— BEGIN Raw records —
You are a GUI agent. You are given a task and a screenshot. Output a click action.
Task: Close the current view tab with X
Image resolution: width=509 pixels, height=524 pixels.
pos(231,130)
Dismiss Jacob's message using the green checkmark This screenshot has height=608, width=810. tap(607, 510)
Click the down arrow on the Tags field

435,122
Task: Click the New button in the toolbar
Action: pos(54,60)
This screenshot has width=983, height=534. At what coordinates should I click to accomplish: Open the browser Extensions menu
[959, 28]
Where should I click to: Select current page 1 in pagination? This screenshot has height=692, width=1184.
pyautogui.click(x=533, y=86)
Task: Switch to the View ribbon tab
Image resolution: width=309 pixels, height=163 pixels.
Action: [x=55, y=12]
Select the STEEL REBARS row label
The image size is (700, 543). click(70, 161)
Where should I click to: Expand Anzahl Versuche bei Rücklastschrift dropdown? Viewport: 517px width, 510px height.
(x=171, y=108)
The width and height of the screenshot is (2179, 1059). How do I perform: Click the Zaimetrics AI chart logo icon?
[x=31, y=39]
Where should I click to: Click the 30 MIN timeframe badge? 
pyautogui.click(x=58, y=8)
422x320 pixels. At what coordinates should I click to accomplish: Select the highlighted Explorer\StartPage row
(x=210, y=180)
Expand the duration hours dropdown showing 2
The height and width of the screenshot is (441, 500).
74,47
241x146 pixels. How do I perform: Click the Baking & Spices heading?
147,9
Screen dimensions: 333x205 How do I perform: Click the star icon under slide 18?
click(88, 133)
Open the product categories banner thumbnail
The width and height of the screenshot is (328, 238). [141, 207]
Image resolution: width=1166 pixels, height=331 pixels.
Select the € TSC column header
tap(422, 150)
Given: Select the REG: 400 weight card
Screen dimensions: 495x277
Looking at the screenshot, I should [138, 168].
— END Raw records —
Aim:
Could you edit the material above so that "Image resolution" becomes "Screen size" everywhere, with everything else left unchanged?

Worked answer:
You are a GUI agent. You are given a task and a screenshot. Output a click action.
Task: Close the current view tab with X
Screen size: width=509 pixels, height=524 pixels.
pos(231,130)
Dismiss Jacob's message using the green checkmark This screenshot has height=608, width=810. tap(607, 510)
Click the down arrow on the Tags field

435,122
Task: Click the New button in the toolbar
Action: pos(54,60)
This screenshot has width=983, height=534. At what coordinates should I click to accomplish: Open the browser Extensions menu
[959, 28]
Where should I click to: Select current page 1 in pagination? This screenshot has height=692, width=1184.
pyautogui.click(x=533, y=86)
Task: Switch to the View ribbon tab
Screen size: width=309 pixels, height=163 pixels.
Action: [x=55, y=12]
Select the STEEL REBARS row label
The image size is (700, 543). click(70, 161)
Where should I click to: Expand Anzahl Versuche bei Rücklastschrift dropdown? Viewport: 517px width, 510px height.
(x=171, y=108)
The width and height of the screenshot is (2179, 1059). How do I perform: Click the Zaimetrics AI chart logo icon?
[x=31, y=39]
Where should I click to: Click the 30 MIN timeframe badge? 
pyautogui.click(x=58, y=8)
422x320 pixels. At what coordinates should I click to accomplish: Select the highlighted Explorer\StartPage row
(x=210, y=180)
Expand the duration hours dropdown showing 2
The height and width of the screenshot is (441, 500).
74,47
241x146 pixels. How do I perform: Click the Baking & Spices heading?
147,9
Screen dimensions: 333x205 How do I perform: Click the star icon under slide 18?
click(88, 133)
Open the product categories banner thumbnail
The width and height of the screenshot is (328, 238). [141, 207]
Screen size: width=1166 pixels, height=331 pixels.
Select the € TSC column header
tap(422, 150)
Given: Select the REG: 400 weight card
Screen dimensions: 495x277
Looking at the screenshot, I should [138, 168].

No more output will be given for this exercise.